Multicores are great for people that know how to work things on their computer.
For instance if your a musician and require near realtime performance from a full fledged PC operating system. Or you need to develop a computer system that needs to control equipment or do exactly timed measurements.
Multiple cpus allow you to do some special things, like set one cpu as a 'sheilded' cpu that is dedicated to running a certain task while the rest of the OS runs on the other cpus. This allows good response and performance from a system while allowing one or two proccesses potentionally sub-millisecond response times. (I can get sub-1msec response out of my system with special realtime preemptive kernel patches and 2496 audiphile audio card, but normal desktop response and performance is severely degraded)
Also software is much more flexible then hardware. Hardware can be made to do certain tasks quickly, but only those things. So you develop hardware that can run software quickly, and that's what multiple cpus are about.
For instance you have mpeg2 and mpeg4 encoding acceleration (and decoding) you can get from cards and such. But with software you can do special things like 2-pass encoding, encode quicktime, or theora ogg video, or whatever you want. To do the same thing with a pure hardware solution would be very expensive and only be usefull for certain applications.

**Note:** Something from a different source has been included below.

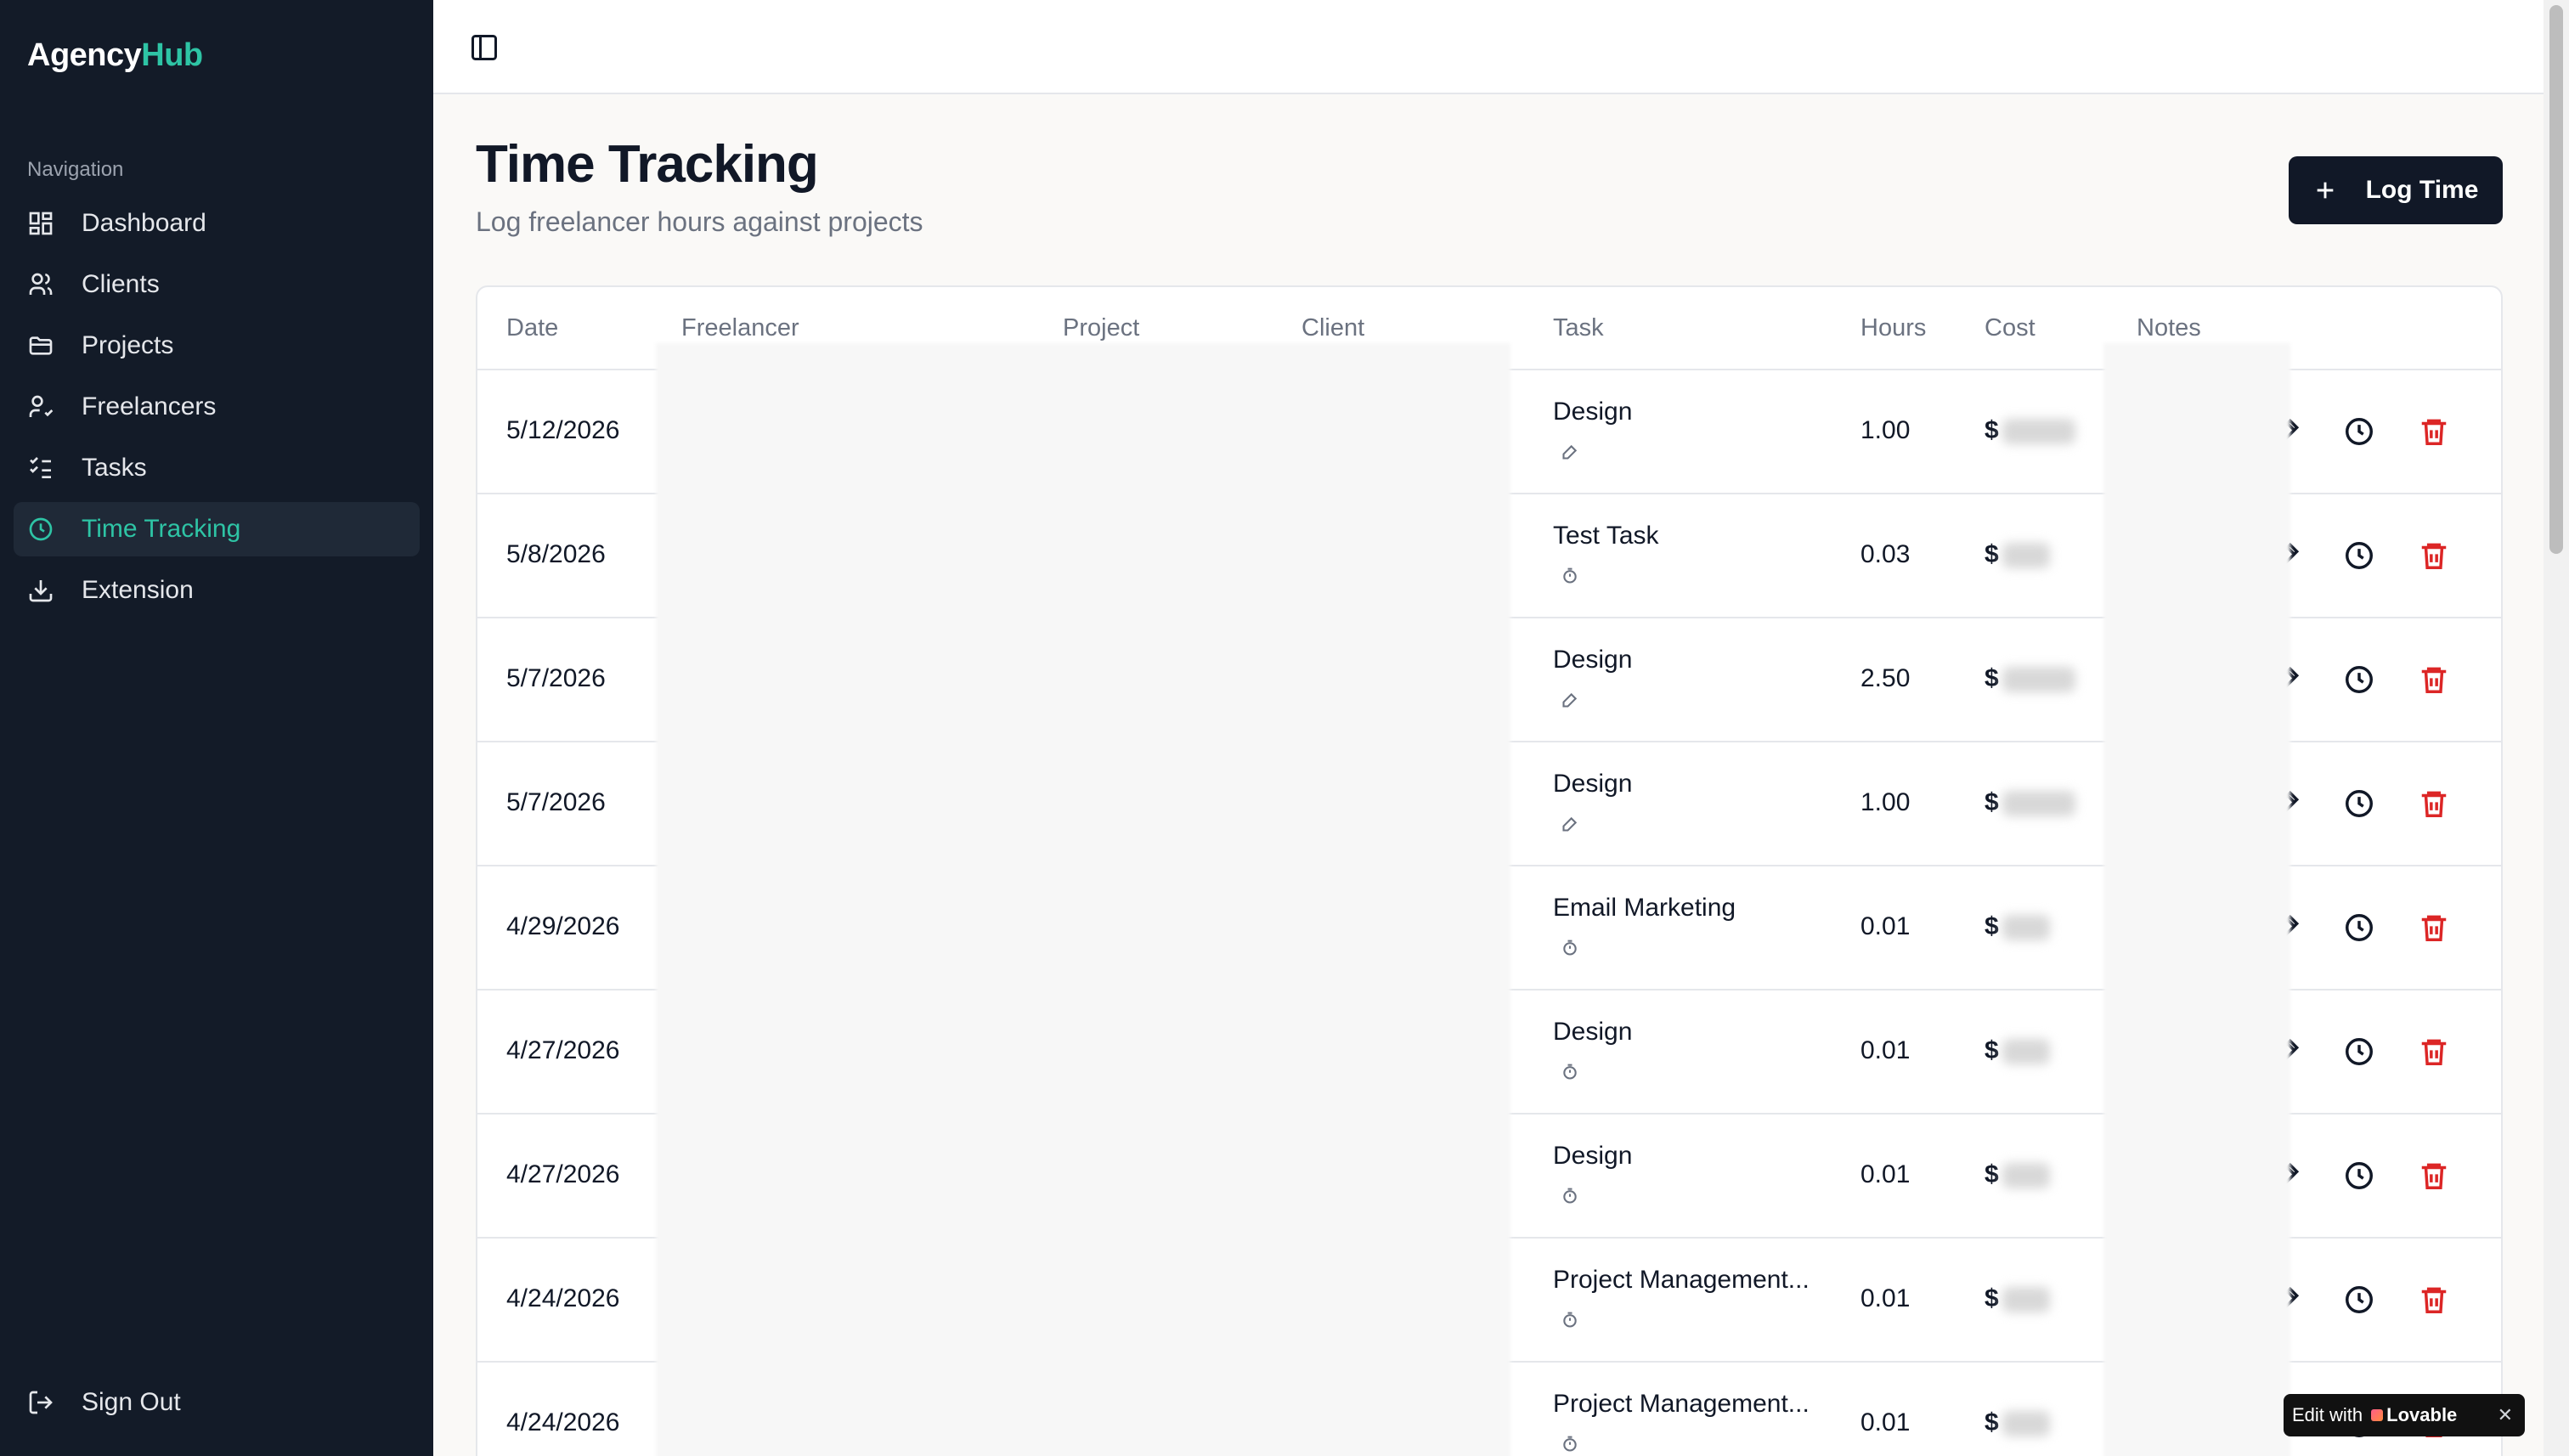  I want to click on sidebar-item-label: Tasks, so click(115, 468).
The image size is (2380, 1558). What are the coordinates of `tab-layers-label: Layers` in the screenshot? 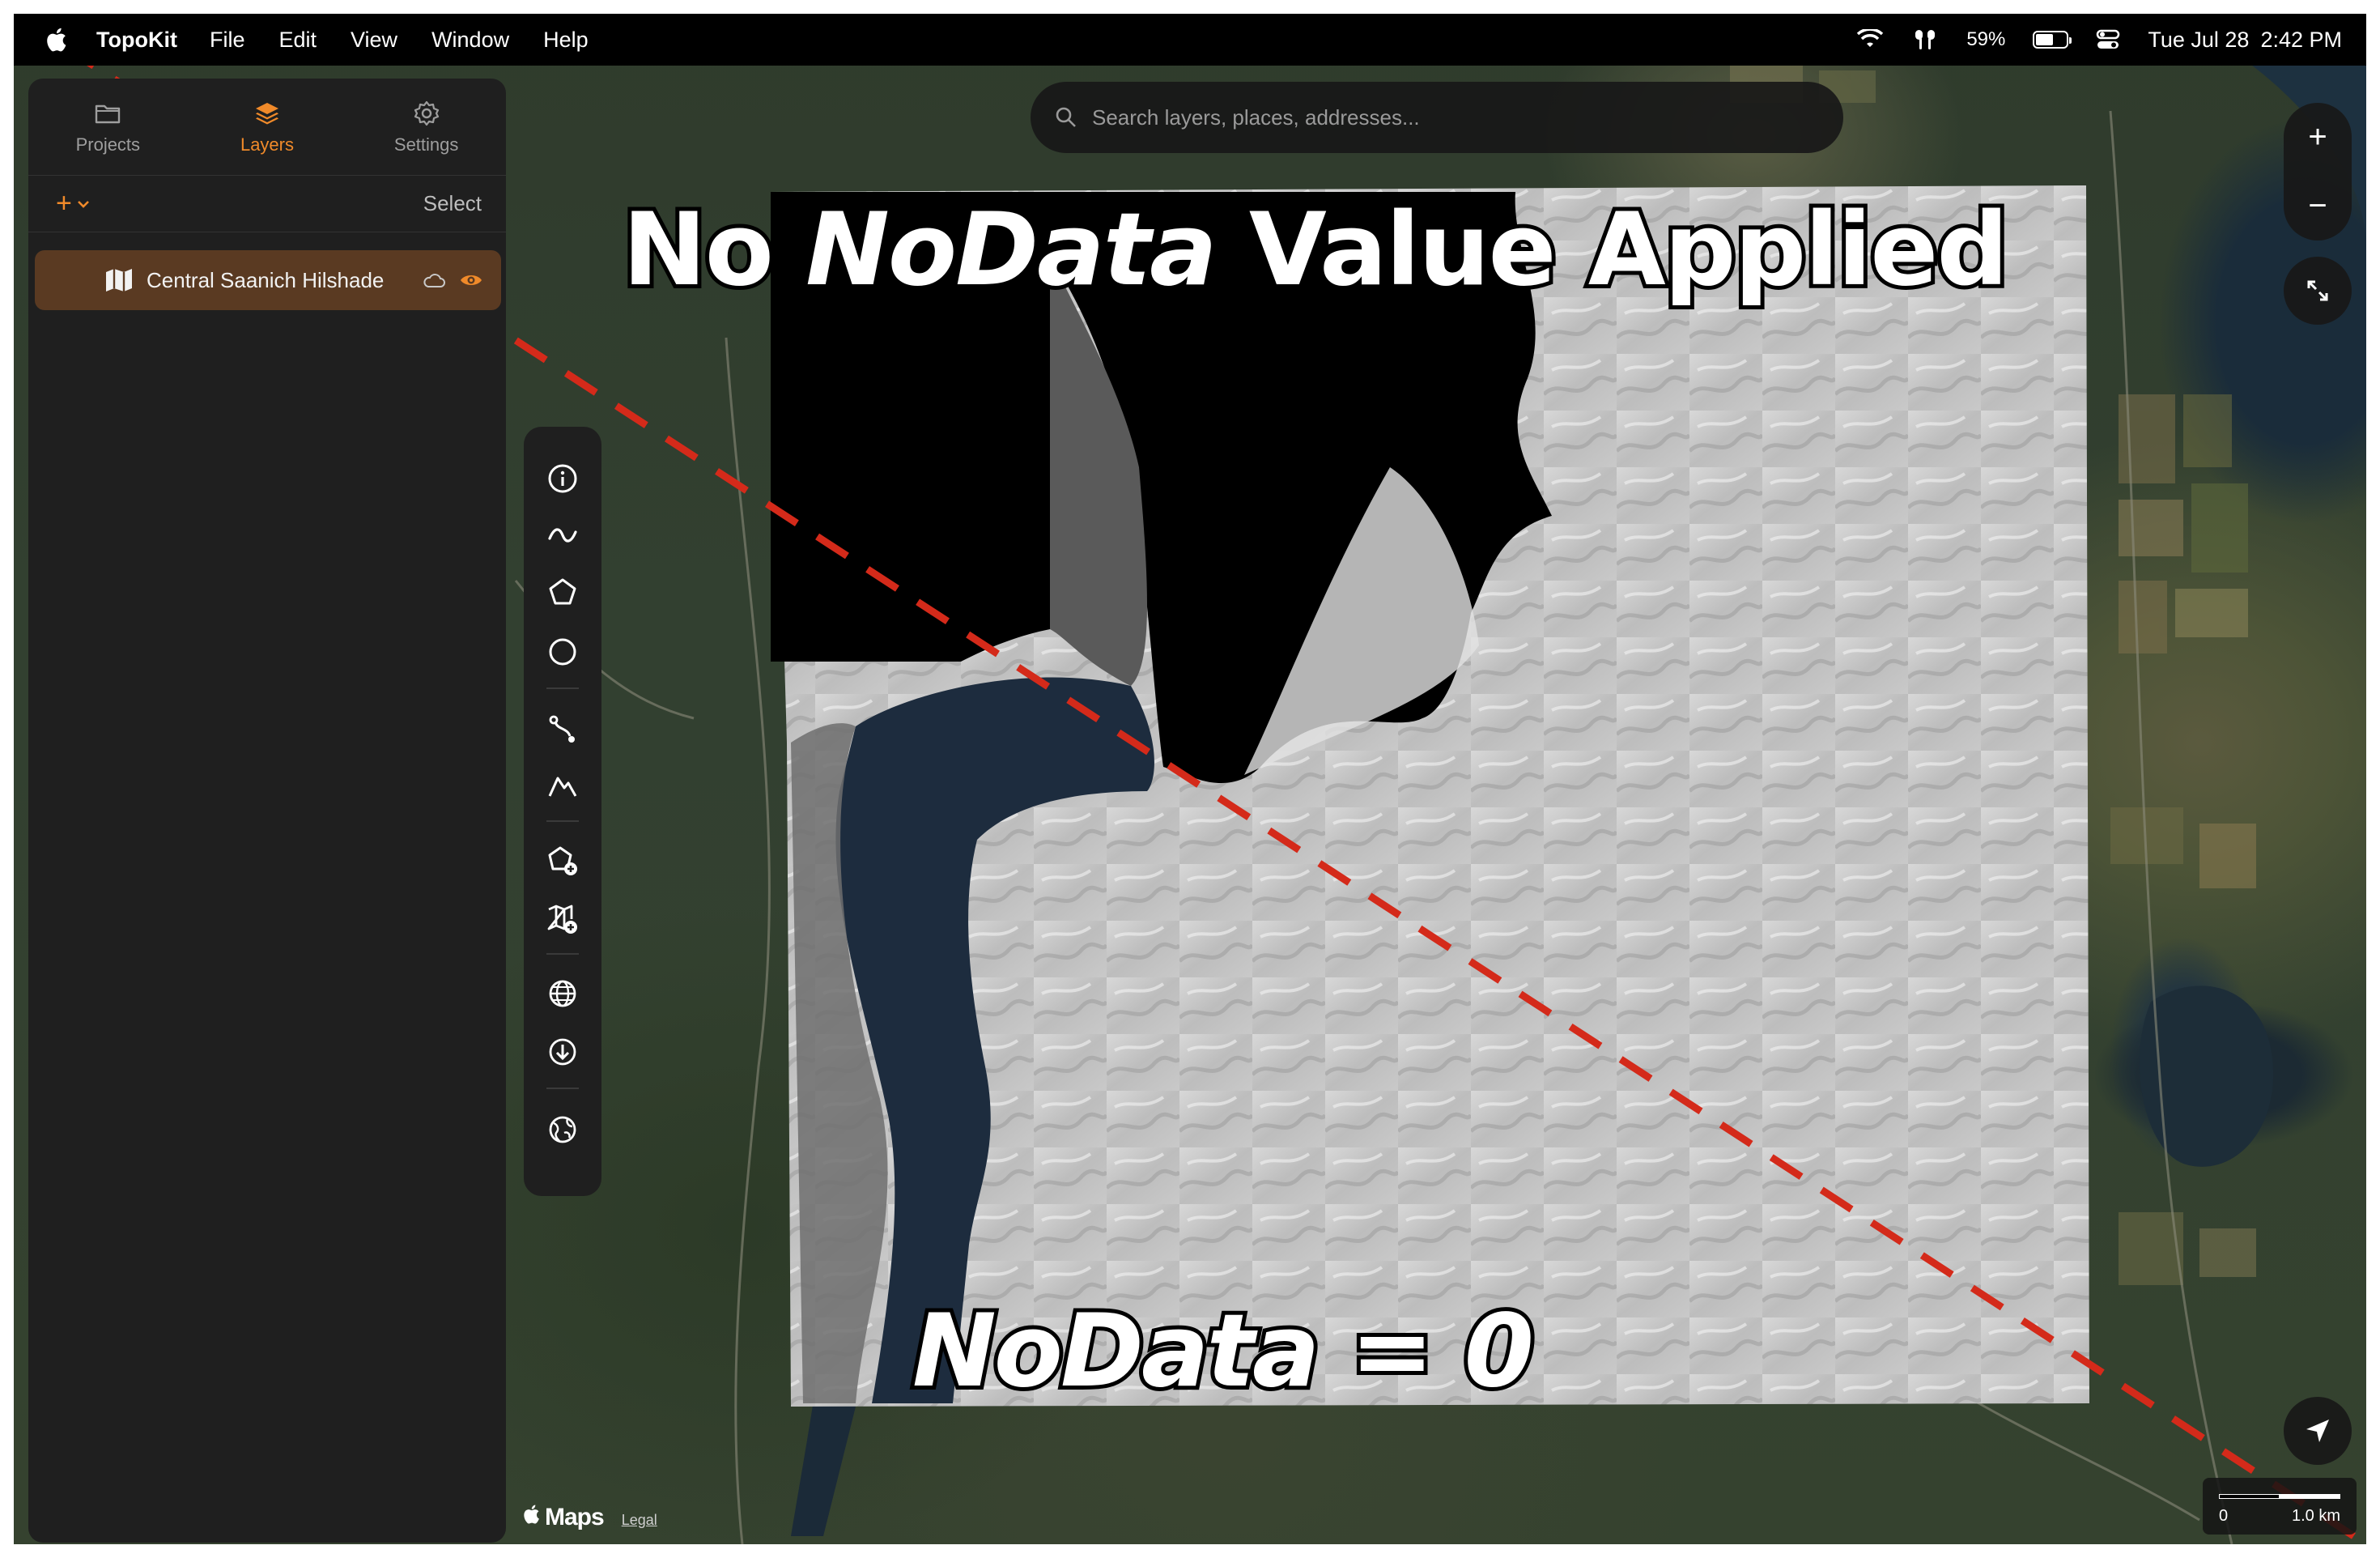 It's located at (267, 144).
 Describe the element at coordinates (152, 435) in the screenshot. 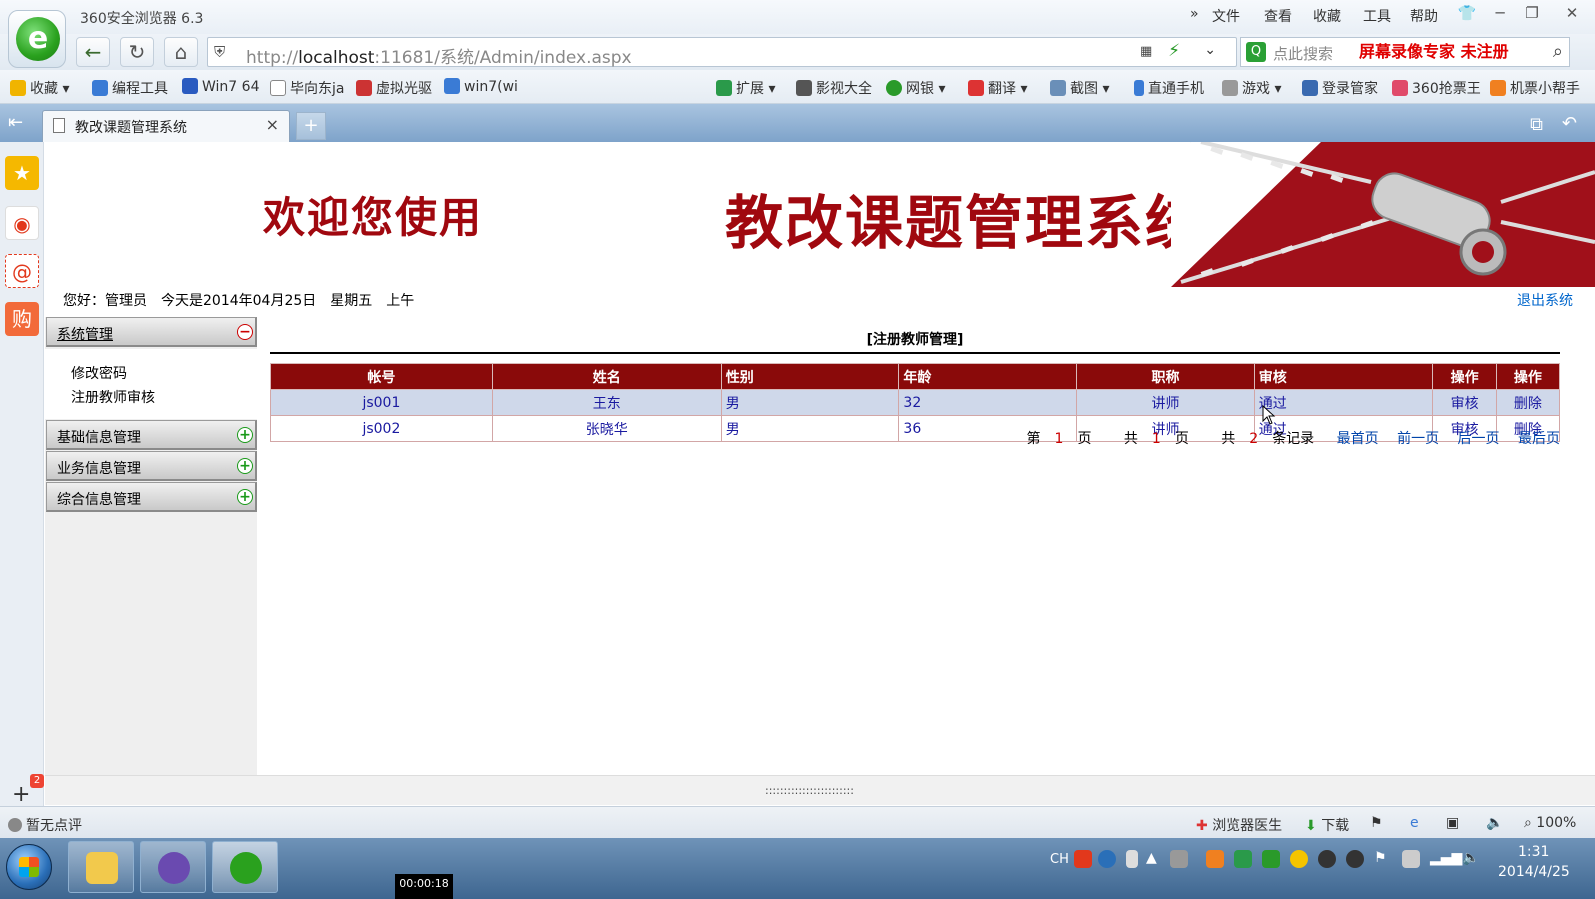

Also cheap hardware can be nice and inexpensive, and stable, if you move hard-to-do calculations out of the hardware and into the software. Also other benifits are realised...
For instance that's what Intel mostly does with it's Centrino 'technology'. They move as much as possible out of hardware and place the load on the central powerfull cpu. Like Wireless stuff. This simplifies hardware, makes things cheaper for the end user, and increase battery performance.
So you have printers, ethernet connections, IDE controllers, software RAID setups and all that that takes a peice out of cpu time. They are nice, but when it takes 20% of the cpu just to run the computer it can begin to degrade end-user performance.
Then on top of that you have people that like to multitask. I'll have a browser open, be downloading something. I'd have tv being displayed on my monitor and on another X session I'd be playing some online FPS game it's irritating to have to switch back to close a browser window just because I accidently left it playing some crappy flash ads on the website I just visited.
Then you have the fact that your getting sophisticated libraries and support software that makes it easier for programmers to make multithreaded apps and the easiest way to get benifits from increased transistor density on chips is to add a second core.
So SMP's have all these sort of advantages over single cpu machines, however traditionally the cost of the motherboard, the extra cpu, the heat, and the extra large powersupply has made it pretty pointless for end users. But now with multi-core setups, it's going to be as cheap and as easy to get a single core cpu as a dual core cpu, so that's realy pretty cool and something to look forward to.